Closed Tuxius closed 5 years ago
Hi @Tuxius, I can get a 90%+ accuracy on the train_generator
example, but I had to run it for many more epochs. Just increase the epochs
variable on line 41. At around 180 epochs I get over 90% accuracy. If I also switch the optimizer from sgd
to adadelta
(see page 171), I can hit that same accuracy target a lot faster.

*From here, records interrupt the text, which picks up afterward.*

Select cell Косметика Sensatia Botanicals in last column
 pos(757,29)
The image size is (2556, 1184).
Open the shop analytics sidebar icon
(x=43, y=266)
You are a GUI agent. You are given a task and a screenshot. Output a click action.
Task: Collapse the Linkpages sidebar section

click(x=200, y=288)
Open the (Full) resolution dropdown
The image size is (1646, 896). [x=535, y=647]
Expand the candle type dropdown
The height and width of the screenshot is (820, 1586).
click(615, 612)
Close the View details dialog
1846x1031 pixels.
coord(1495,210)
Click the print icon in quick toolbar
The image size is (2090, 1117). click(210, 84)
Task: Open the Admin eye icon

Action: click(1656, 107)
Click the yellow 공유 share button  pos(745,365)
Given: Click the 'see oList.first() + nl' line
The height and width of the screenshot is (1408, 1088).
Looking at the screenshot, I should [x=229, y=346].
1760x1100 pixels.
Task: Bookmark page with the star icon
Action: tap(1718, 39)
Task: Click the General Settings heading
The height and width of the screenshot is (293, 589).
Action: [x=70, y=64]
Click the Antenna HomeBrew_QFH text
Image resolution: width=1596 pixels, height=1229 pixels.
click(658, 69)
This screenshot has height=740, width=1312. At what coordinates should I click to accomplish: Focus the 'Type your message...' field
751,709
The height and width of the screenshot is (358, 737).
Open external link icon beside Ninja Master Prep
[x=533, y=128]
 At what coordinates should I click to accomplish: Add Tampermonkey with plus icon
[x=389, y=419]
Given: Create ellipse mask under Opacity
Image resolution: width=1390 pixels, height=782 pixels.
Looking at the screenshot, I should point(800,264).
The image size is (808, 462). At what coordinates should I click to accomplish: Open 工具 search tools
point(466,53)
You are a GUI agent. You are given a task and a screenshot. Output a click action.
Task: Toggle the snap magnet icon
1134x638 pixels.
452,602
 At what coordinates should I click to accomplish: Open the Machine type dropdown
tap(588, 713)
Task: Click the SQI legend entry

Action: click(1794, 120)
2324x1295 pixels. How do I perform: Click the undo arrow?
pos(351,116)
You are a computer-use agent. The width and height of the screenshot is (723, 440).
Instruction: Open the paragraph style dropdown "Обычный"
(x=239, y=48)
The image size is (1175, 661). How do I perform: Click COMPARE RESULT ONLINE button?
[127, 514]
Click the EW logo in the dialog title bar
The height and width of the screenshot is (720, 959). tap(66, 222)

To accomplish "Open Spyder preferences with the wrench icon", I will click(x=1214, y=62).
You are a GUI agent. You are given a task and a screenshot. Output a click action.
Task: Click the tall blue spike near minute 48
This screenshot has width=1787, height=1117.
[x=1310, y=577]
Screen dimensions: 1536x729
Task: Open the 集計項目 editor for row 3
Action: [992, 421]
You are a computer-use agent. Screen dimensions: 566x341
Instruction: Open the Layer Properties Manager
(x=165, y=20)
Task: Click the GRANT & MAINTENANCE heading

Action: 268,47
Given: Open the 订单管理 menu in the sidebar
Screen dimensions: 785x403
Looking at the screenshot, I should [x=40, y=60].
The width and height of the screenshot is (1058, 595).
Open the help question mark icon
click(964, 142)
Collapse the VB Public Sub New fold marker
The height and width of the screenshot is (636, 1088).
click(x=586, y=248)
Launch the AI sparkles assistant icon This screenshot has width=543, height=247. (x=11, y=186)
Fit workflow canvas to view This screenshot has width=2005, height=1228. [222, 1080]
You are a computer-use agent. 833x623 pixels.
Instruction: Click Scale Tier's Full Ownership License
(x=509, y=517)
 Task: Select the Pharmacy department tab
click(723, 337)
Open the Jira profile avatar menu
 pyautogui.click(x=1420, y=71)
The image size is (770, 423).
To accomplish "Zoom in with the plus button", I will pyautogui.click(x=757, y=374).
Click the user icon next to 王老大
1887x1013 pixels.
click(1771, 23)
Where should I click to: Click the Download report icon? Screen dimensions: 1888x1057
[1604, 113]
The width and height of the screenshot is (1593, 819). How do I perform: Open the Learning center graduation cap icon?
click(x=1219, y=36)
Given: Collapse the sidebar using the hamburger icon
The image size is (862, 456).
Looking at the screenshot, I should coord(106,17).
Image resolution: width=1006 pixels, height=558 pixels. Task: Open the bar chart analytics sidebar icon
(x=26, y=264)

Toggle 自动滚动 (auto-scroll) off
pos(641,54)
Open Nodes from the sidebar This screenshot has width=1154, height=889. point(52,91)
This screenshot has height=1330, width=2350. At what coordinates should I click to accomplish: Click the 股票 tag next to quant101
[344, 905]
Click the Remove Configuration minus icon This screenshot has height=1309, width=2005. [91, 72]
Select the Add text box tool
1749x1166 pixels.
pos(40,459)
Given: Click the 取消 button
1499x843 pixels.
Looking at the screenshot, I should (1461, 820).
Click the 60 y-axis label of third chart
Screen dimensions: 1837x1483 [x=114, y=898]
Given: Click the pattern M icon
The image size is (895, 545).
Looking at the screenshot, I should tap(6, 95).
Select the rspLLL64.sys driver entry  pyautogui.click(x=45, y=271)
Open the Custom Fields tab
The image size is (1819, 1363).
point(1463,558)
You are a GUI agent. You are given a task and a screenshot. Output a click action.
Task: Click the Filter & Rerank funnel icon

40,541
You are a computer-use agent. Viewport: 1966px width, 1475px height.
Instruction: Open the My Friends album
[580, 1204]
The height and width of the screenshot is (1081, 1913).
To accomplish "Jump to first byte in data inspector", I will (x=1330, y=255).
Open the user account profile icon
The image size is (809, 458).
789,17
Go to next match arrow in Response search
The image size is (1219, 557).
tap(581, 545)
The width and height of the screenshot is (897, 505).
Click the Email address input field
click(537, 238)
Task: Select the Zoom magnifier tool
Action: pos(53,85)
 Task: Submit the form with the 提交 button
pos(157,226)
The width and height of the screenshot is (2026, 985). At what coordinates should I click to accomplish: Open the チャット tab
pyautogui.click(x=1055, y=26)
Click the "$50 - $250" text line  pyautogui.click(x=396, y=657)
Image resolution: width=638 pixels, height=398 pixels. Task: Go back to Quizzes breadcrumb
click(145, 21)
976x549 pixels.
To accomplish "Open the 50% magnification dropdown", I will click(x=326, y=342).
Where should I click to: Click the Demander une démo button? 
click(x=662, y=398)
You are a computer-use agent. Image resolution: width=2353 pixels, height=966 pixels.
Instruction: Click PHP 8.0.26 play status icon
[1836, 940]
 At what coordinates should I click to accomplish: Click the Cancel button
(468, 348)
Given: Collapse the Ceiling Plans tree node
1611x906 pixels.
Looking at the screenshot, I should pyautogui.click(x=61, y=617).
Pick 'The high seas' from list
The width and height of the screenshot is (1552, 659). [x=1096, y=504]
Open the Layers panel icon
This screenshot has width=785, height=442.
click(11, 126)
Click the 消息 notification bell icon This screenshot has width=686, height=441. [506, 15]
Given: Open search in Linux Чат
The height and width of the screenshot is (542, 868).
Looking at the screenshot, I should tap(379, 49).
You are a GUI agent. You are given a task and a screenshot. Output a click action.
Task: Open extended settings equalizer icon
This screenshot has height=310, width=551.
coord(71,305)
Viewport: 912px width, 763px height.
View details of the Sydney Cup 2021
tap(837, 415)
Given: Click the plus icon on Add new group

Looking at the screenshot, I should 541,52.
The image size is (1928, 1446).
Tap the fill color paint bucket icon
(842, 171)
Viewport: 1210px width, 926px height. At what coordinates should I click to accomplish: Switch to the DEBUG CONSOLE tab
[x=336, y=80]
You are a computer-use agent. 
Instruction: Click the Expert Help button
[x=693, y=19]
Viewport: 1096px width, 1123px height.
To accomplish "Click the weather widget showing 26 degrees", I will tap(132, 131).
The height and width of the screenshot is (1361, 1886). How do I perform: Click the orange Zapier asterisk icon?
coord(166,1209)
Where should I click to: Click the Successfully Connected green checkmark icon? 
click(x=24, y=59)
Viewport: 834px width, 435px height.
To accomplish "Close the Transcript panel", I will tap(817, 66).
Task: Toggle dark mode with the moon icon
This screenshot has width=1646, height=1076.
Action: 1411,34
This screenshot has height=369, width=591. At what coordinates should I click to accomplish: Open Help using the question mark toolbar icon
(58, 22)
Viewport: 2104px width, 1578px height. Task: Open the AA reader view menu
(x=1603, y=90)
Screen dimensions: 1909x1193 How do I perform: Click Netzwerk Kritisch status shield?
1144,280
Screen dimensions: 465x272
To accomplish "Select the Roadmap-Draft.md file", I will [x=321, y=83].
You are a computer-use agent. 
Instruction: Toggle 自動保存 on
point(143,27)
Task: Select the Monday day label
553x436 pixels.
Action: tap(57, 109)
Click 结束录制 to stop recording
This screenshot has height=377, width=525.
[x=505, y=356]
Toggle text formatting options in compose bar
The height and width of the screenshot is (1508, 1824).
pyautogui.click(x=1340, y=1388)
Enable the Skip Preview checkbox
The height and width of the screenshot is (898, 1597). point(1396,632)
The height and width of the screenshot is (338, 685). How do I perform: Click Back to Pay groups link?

However, it is important to keep in mind that it's only capable of hitting that super-high accuracy because it's essentially memorizing a tiny dataset. With a larger training set, the observed accuracy will be a lot lower, but it should generalize to new games better, and therefore it will be more useful for game play.
Hi macfergus,
thanks, I tried, it helped to some extent, but I still can't achieve your result or the book's. With epochs = 200
I only got a 37% val_acc
:
...
Epoch 1/200
1/76936 [..............................] - ETA: 29:23:50 - loss: 5.8886 - acc: 0.0000e+00
5/76936 [..............................] - ETA: 6:07:39 - loss: 5.8878 - acc: 0.0031
...
76936/76936 [==============================] - 1284s 17ms/step - loss: 1.9210 - acc: 0.5041 - val_loss: 2.7838 - val_acc: 0.3716
I can't see why?
What was your value for num_games
? With num_games = 100
I get this output:
...
Epoch 181/1000
88/88 [==============================] - 1s 11ms/step - loss: 0.3383 - acc: 0.9156 - val_loss: 0.3640 - val_acc: 0.9150
...
Note the "88/88" indicating there are only 88 positions in the training set -- which means it's easy for the network to memorize, but too small to really be useful. So that accuracy only demonstrates that everything is wired up correctly.
In your example I see 76936 positions in your training set, so it's a harder training set to memorize, but also a more realistic problem. 37% validation accuracy is pretty reasonable real-life accuracy. (I think it's probably possible to get close to 50%, but not much more than that, using the same general techniques covered in the book)
Thanks, yes, I can replicate that result if I only take 88 positions:
Epoch 180/180 88/88 [==============================] - 1s 15ms/step - loss: 0.3280 - acc: 0.9124 - val_loss: 0.3290 - val_acc: 0.9149
You say that is because the network memorized the 88 positions. But why is then the val_acc better than 90%? Shouldn't the validation be independent of the learning sample set?
Great fun reading this book :-)
Running the example train_generator.py of chapter 7.3 directly from the repository does not nearly achieve the accuracy of 98% mentioned in the book:
` /mnt/sambashare/wip3/code# python3 train_generator.py Using TensorFlow backend.
I can't see why - any ideas are highly welcome!